24.02.2010 | 10:22
CONVERSA TELEFôNICA PROVA CULPA DE MéDICO NA MORTE DE MICHAEL JACKSON
Uma conversa telefônica divulgada nesta quarta-feira pode encurralar Conrad Murray, médico acusado de ser o responsável pela morte de Michael Jackson. A gravação entre o corpo de bombeiros de Los angeles e o hospital UCLA contradiz as explicações do médico sobre a parada cardíaca do cantor e pode provar a culpa.
Murray declarou à polícia que Michael Jackson ainda estava vivo quando entrou na ambulância. No diálogo, que aconteceu antes do resgate, a informação é outra:
"O paciente Michael Jackson, o cantor pop, não tem pulso e não está respirando. Tentamos ressucitá-lo sem êxito.
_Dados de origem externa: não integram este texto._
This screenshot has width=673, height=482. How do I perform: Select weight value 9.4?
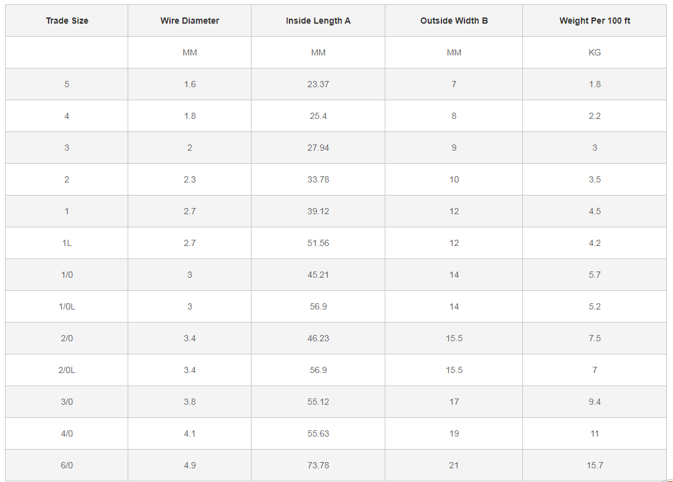[595, 402]
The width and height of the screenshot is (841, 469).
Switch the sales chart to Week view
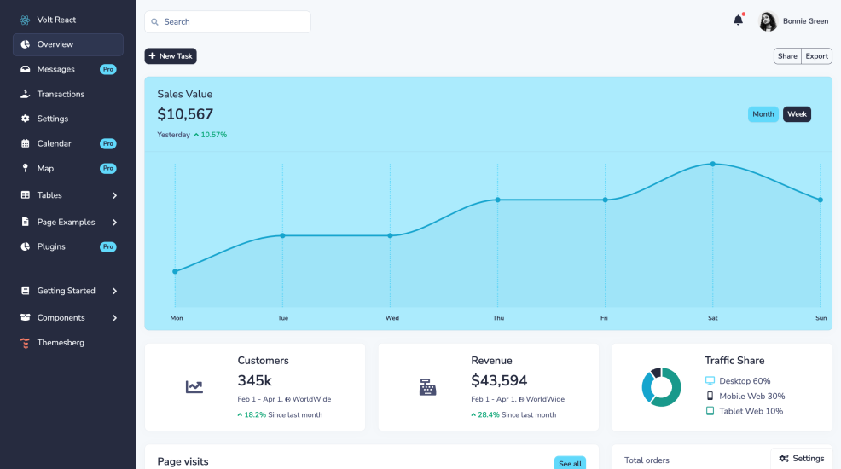(x=797, y=114)
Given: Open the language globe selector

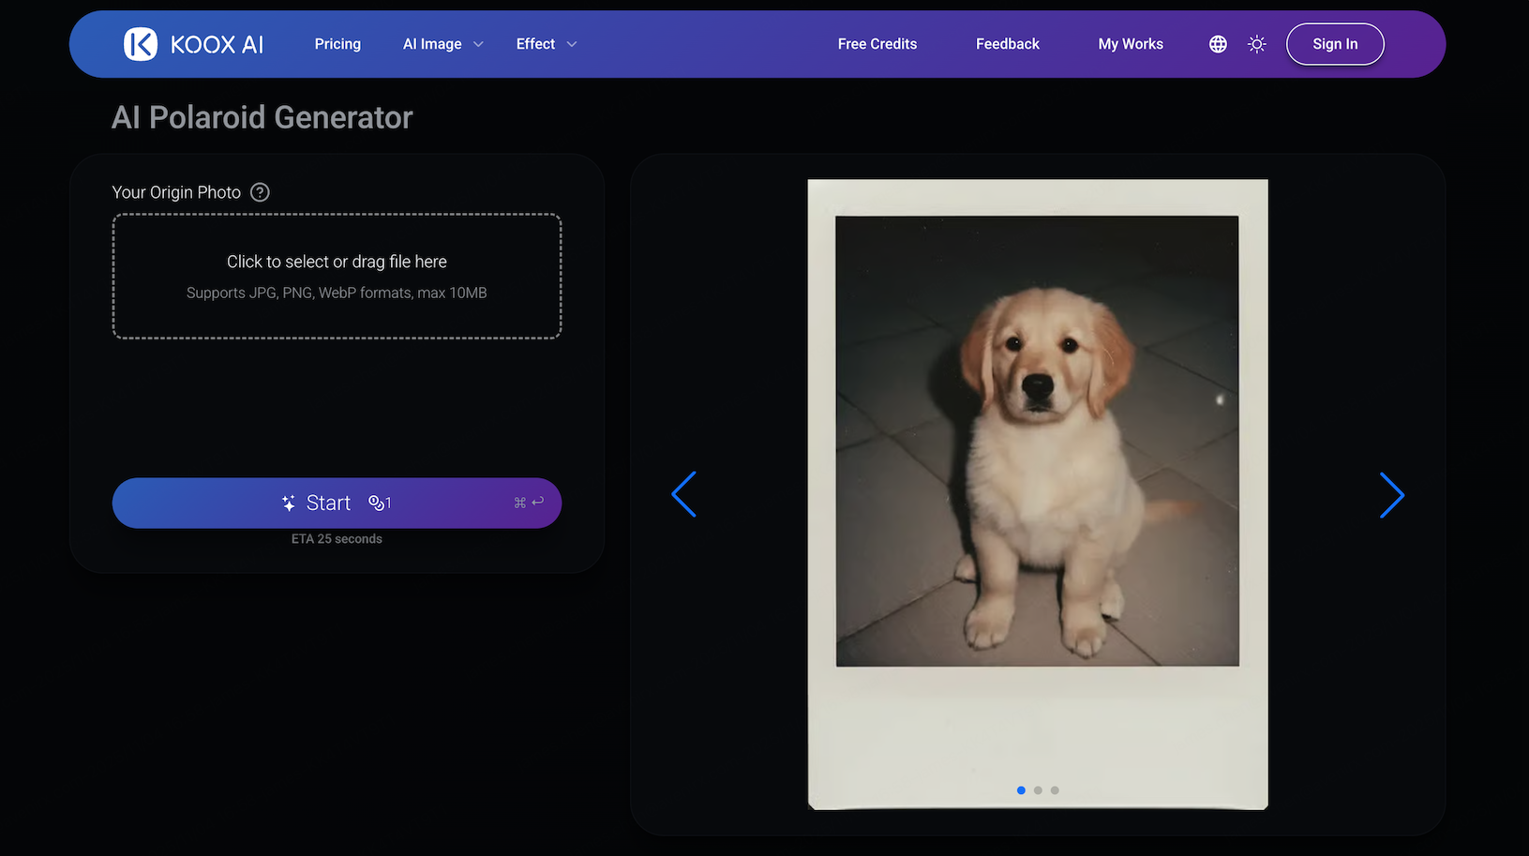Looking at the screenshot, I should click(1218, 44).
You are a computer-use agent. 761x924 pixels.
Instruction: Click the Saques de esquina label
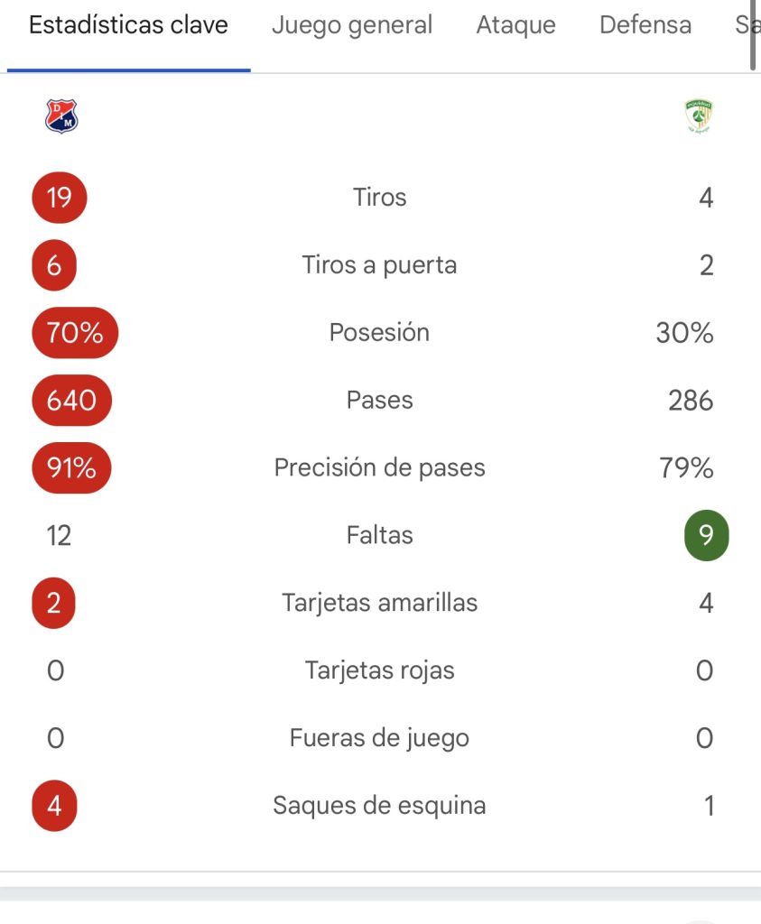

Fizemos tudo. A ajuda deveria ter acontecido cinco minutos antes. Isso não parece bom".
Ainda não foi esclarecido se a conversa é verdadeira. Caso seja realmente uma comunicação do corpo de bombeiros com o hospital durante o socorro, Murray terá que arrumar uma desculpa muito convincente. O médico garante que aplicou o analgésico Propofol em Michael Jackson e o cantor ficou sozinho por apenas 2 minutos, sendo levado para a ambulância ainda com vida, quando começou sofrer o efeito adverso.
A suspeita que vai contra Murray conta outra versão: o pedido de socorro não foi feito antes da meia-noite e o cantor ficou sozinho por mais de hora hora após receber a medicação, o que o levou a morte.